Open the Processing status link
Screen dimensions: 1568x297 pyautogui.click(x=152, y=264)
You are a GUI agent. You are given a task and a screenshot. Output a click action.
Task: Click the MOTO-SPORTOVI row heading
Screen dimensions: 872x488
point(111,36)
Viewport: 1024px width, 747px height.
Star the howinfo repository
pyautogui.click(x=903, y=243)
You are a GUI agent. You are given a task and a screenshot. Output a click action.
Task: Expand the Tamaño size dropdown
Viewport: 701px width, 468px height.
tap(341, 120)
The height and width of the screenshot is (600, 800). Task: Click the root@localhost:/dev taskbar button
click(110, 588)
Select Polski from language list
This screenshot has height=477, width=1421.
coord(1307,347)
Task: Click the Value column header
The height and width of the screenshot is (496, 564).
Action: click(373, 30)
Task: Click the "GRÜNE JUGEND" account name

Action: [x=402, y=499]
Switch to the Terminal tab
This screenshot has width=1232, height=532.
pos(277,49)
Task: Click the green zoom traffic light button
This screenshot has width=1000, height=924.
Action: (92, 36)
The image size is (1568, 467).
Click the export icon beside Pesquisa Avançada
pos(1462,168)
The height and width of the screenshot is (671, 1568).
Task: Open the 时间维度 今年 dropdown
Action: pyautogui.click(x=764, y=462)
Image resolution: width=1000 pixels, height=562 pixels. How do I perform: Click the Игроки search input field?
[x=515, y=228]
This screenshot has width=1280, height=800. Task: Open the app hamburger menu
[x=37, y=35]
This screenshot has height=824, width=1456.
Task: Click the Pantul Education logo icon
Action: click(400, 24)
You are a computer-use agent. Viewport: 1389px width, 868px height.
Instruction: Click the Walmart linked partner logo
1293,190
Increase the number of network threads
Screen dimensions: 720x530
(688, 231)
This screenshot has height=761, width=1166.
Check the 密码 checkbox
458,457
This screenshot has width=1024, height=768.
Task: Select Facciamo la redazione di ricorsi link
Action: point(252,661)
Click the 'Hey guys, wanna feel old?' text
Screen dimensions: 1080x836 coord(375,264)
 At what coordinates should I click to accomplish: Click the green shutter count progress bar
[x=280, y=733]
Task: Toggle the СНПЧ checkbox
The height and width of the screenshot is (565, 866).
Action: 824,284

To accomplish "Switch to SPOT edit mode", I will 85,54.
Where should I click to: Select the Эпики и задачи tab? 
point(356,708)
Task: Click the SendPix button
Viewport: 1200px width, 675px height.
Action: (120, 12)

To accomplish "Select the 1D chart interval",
****************
◆ Directions for this task
Write out every line of the data exactly, leaving nothing out.

◆ Output of the exercise
Open the Processing status link
Screen dimensions: 1568x297 pyautogui.click(x=152, y=264)
You are a GUI agent. You are given a task and a screenshot. Output a click action.
Task: Click the MOTO-SPORTOVI row heading
Screen dimensions: 872x488
point(111,36)
Viewport: 1024px width, 747px height.
Star the howinfo repository
pyautogui.click(x=903, y=243)
You are a GUI agent. You are given a task and a screenshot. Output a click action.
Task: Expand the Tamaño size dropdown
Viewport: 701px width, 468px height.
tap(341, 120)
The height and width of the screenshot is (600, 800). Task: Click the root@localhost:/dev taskbar button
click(110, 588)
Select Polski from language list
This screenshot has height=477, width=1421.
coord(1307,347)
Task: Click the Value column header
The height and width of the screenshot is (496, 564).
Action: click(373, 30)
Task: Click the "GRÜNE JUGEND" account name

Action: [x=402, y=499]
Switch to the Terminal tab
This screenshot has width=1232, height=532.
pos(277,49)
Task: Click the green zoom traffic light button
This screenshot has width=1000, height=924.
Action: (92, 36)
The image size is (1568, 467).
Click the export icon beside Pesquisa Avançada
pos(1462,168)
The height and width of the screenshot is (671, 1568).
Task: Open the 时间维度 今年 dropdown
Action: pyautogui.click(x=764, y=462)
Image resolution: width=1000 pixels, height=562 pixels. How do I perform: Click the Игроки search input field?
[x=515, y=228]
This screenshot has width=1280, height=800. Task: Open the app hamburger menu
[x=37, y=35]
This screenshot has height=824, width=1456.
Task: Click the Pantul Education logo icon
Action: click(400, 24)
You are a computer-use agent. Viewport: 1389px width, 868px height.
Instruction: Click the Walmart linked partner logo
1293,190
Increase the number of network threads
Screen dimensions: 720x530
(688, 231)
This screenshot has height=761, width=1166.
Check the 密码 checkbox
458,457
This screenshot has width=1024, height=768.
Task: Select Facciamo la redazione di ricorsi link
Action: point(252,661)
Click the 'Hey guys, wanna feel old?' text
Screen dimensions: 1080x836 coord(375,264)
 At what coordinates should I click to accomplish: Click the green shutter count progress bar
[x=280, y=733]
Task: Toggle the СНПЧ checkbox
The height and width of the screenshot is (565, 866).
Action: 824,284

To accomplish "Switch to SPOT edit mode", I will 85,54.
Where should I click to: Select the Эпики и задачи tab? 
point(356,708)
Task: Click the SendPix button
Viewport: 1200px width, 675px height.
Action: (120, 12)

To accomplish "Select the 1D chart interval",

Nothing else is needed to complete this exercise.